━━ AVAILABLE DATA
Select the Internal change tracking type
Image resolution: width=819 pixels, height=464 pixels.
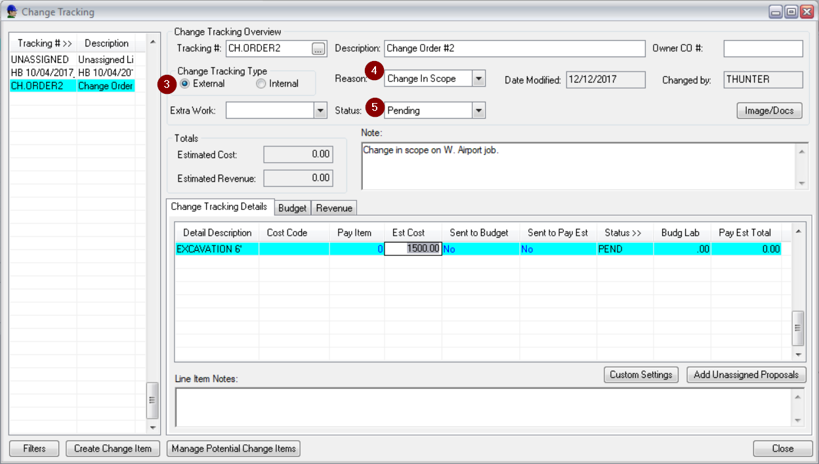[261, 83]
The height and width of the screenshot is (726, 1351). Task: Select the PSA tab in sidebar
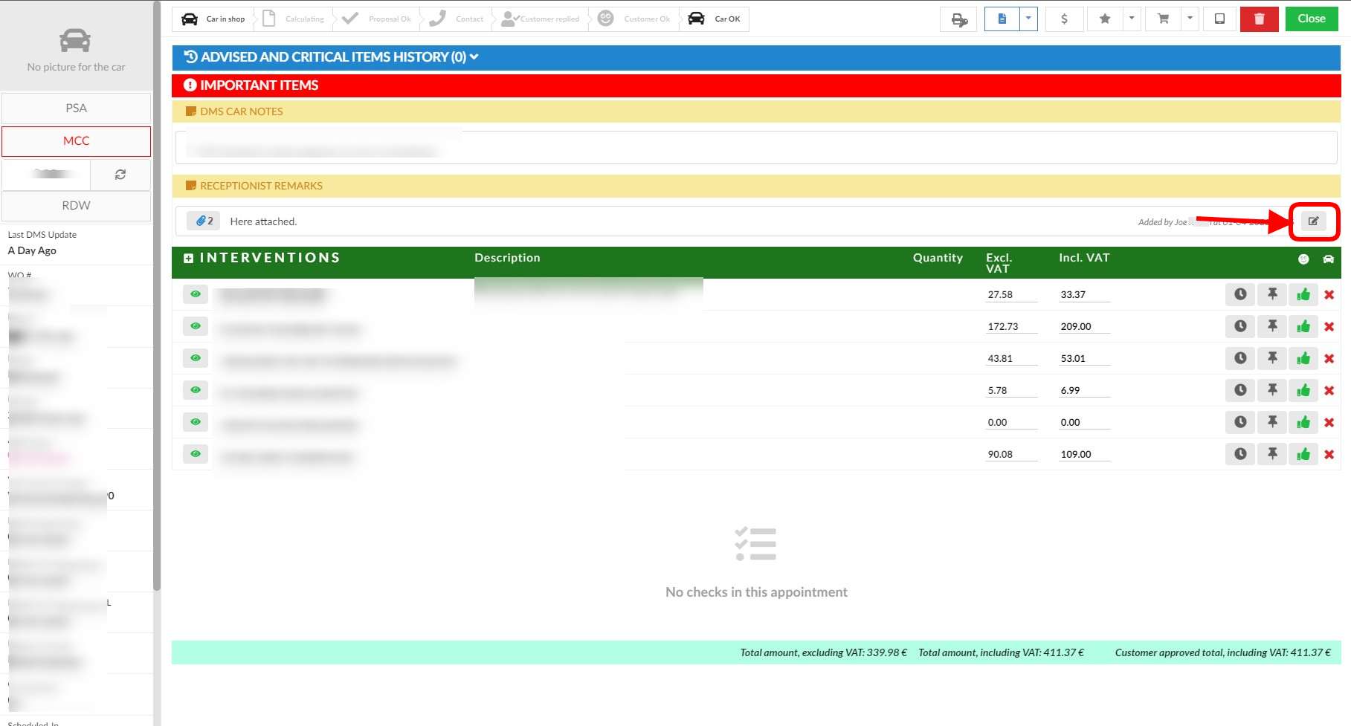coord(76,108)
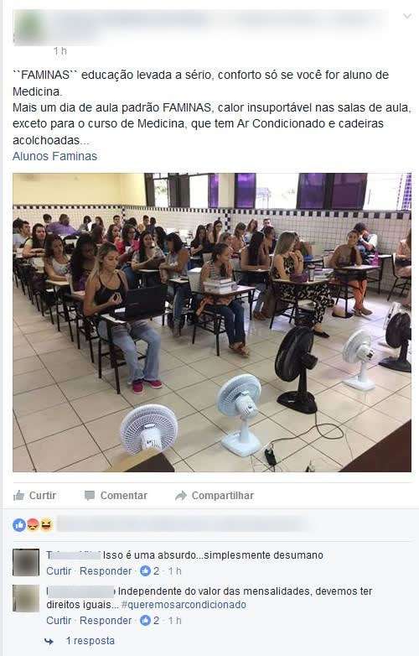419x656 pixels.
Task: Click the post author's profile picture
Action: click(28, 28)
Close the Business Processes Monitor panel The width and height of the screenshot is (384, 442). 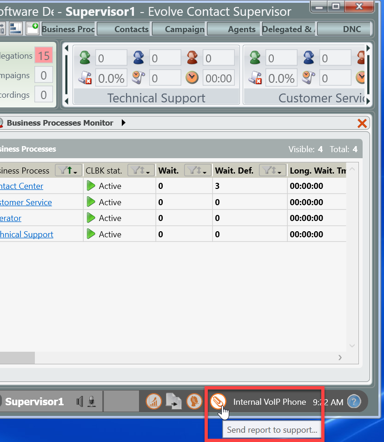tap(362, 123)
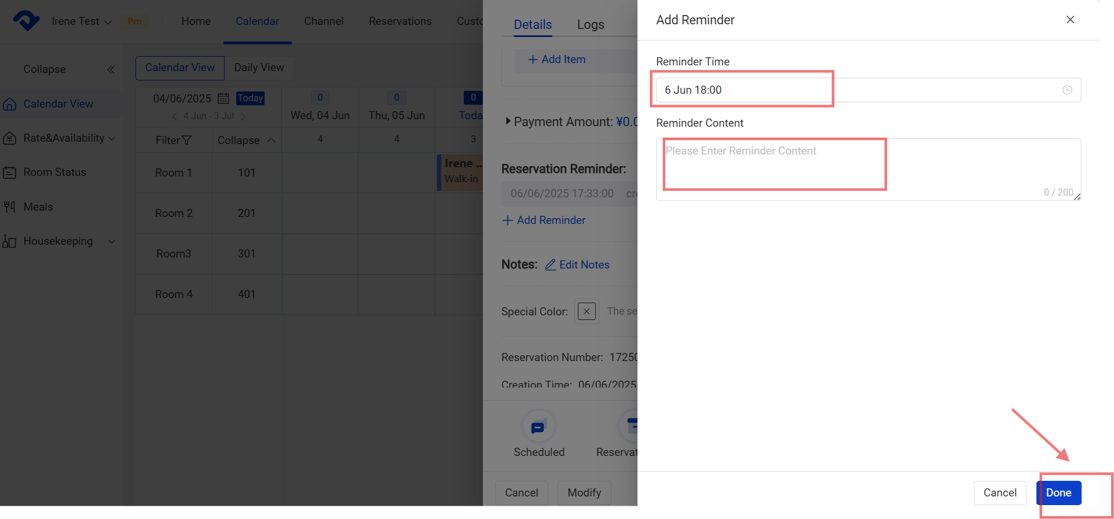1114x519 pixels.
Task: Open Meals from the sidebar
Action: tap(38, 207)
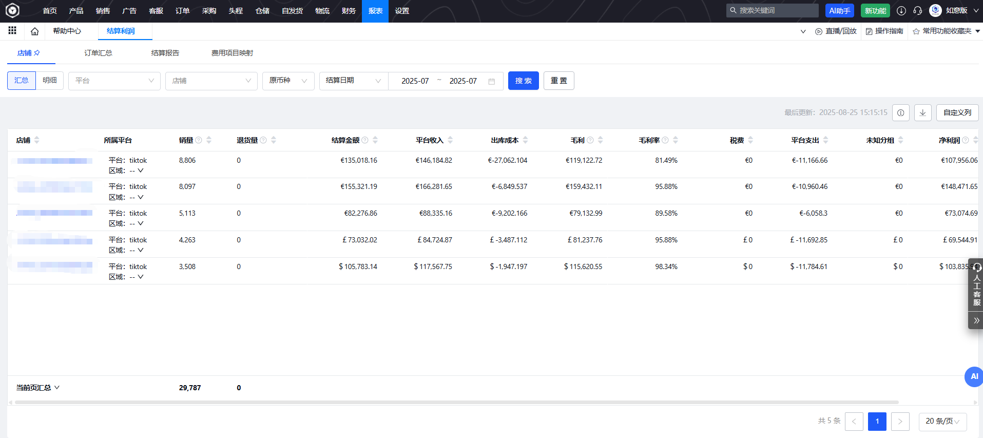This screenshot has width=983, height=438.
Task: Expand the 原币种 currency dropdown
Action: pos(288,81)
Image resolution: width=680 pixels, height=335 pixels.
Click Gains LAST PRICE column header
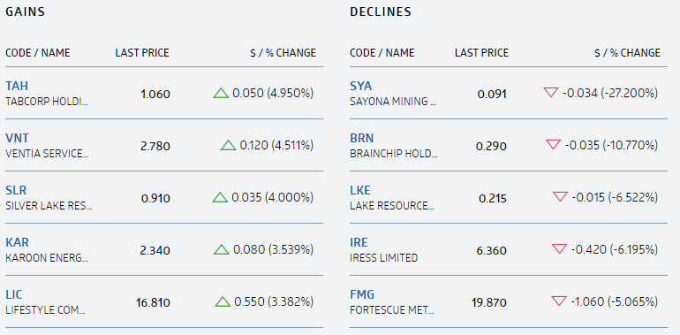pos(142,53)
━━━━
▶ WHAT YOU NEED TO DO:
The lines from the one that contains "Image resolution: width=680" through the end of the data, repeated exactly and with no pictures, make up the whole answer.

▶ SOLUTION TO THIS EXERCISE:
Image resolution: width=680 pixels, height=335 pixels.
Click Gains LAST PRICE column header
pos(142,53)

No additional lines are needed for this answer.